One minor quibble: In the essay you write “Hedge funds that have the opposite type of liquidity mismatch (trade liquid instruments but have onerous redemption terms) often claim that they are trying to avoid “hot money†of fund of funds. However hedge fund managers always retain the right to refuse a potential investor, so that does not really wash.”
In practice, there is significant information ineffeciency, and while many investors often profess to not be “hot money” the manager never really knows for sure until the investor redeems. A better solution to this problem (rather than lockup) is some sort of redemption fee for redemptions on shorter notice.

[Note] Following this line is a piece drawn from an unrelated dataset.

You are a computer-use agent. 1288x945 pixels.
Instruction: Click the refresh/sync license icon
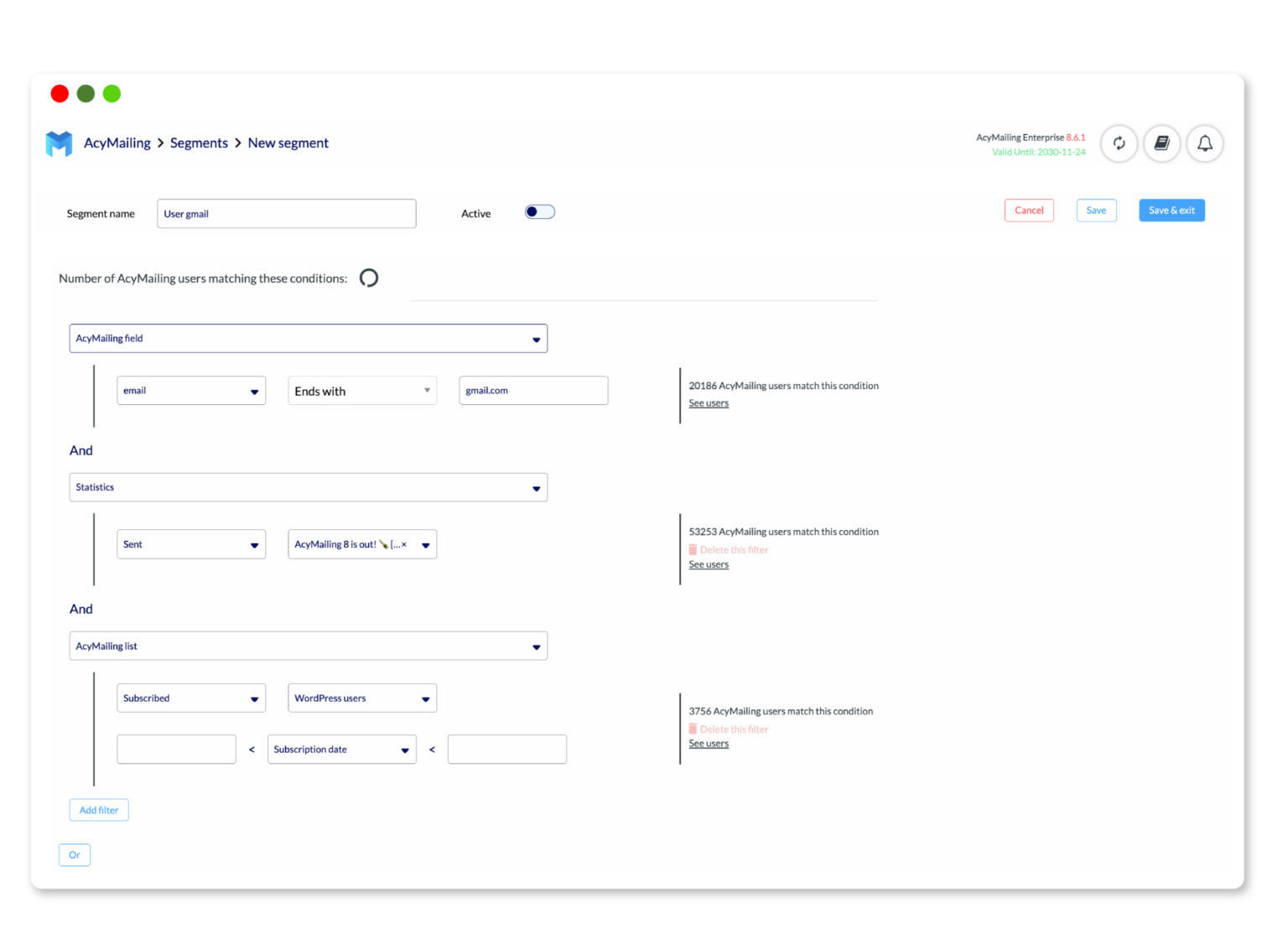pyautogui.click(x=1119, y=143)
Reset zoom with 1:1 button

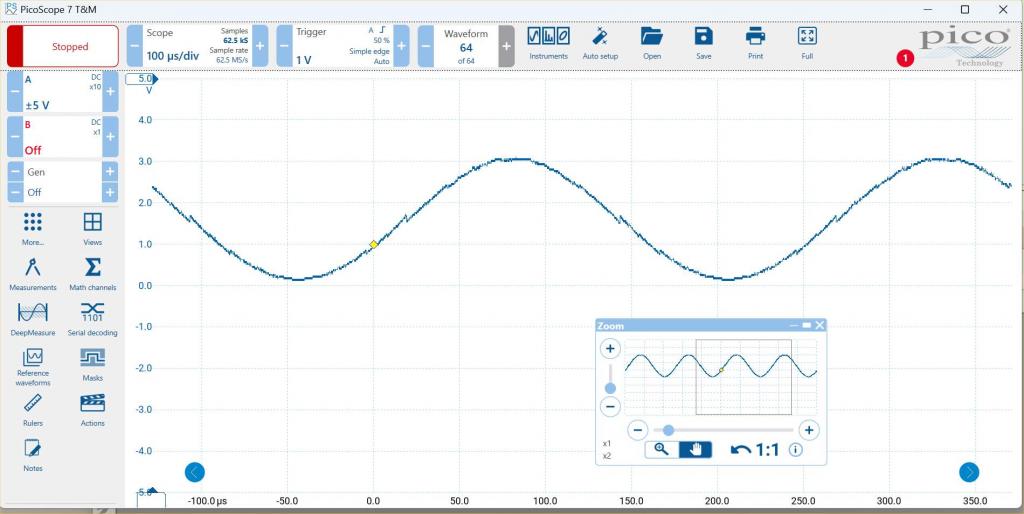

There are also some special cases worth considering such as newly launched funds, where lockup is required to secure the stability of the business (although often in these cases the early investors will appropriately trade longer lockup for lower fees).
Good going, Ranjan. Love the dialogue your article has triggered. A newbie.
Ranjan,
Thanks for sharing this with us.
It seems as though the balls in the hat example could be related to contrarian trading too.
Whenever you remove a ball, you can think of this as a time step so you get a stochastic process with some mean reversion built in. E.g., when you take out a black ball at t, the probability of a white ball goes up at t+1, etc.
This is similar to the situation where there is a fixed no. of potential buyers and sellers in a security, of fixed size. Whenever someone buys, they drop out so that the no. of sellers is proportionately larger. In theory this may lead to a mean reverting process.
Thanks again,
Hari
I am lost here. I mentioned some time ago that your calculations are wrong. You maximize the expected payoff, instead of using the expected payoff. That way you find the maximum payoff possible, but not the average payoff. You use the maximum payoff that you could ever get, but usually you will not get a maximum payoff, no matter if you want to stop or not. I don’t know if my thinking is wrong, but lets take a typical book in probabilities like Grimmett and Stirzaker, or David Williams’s book. Can you show me where they maximize the expected payoff???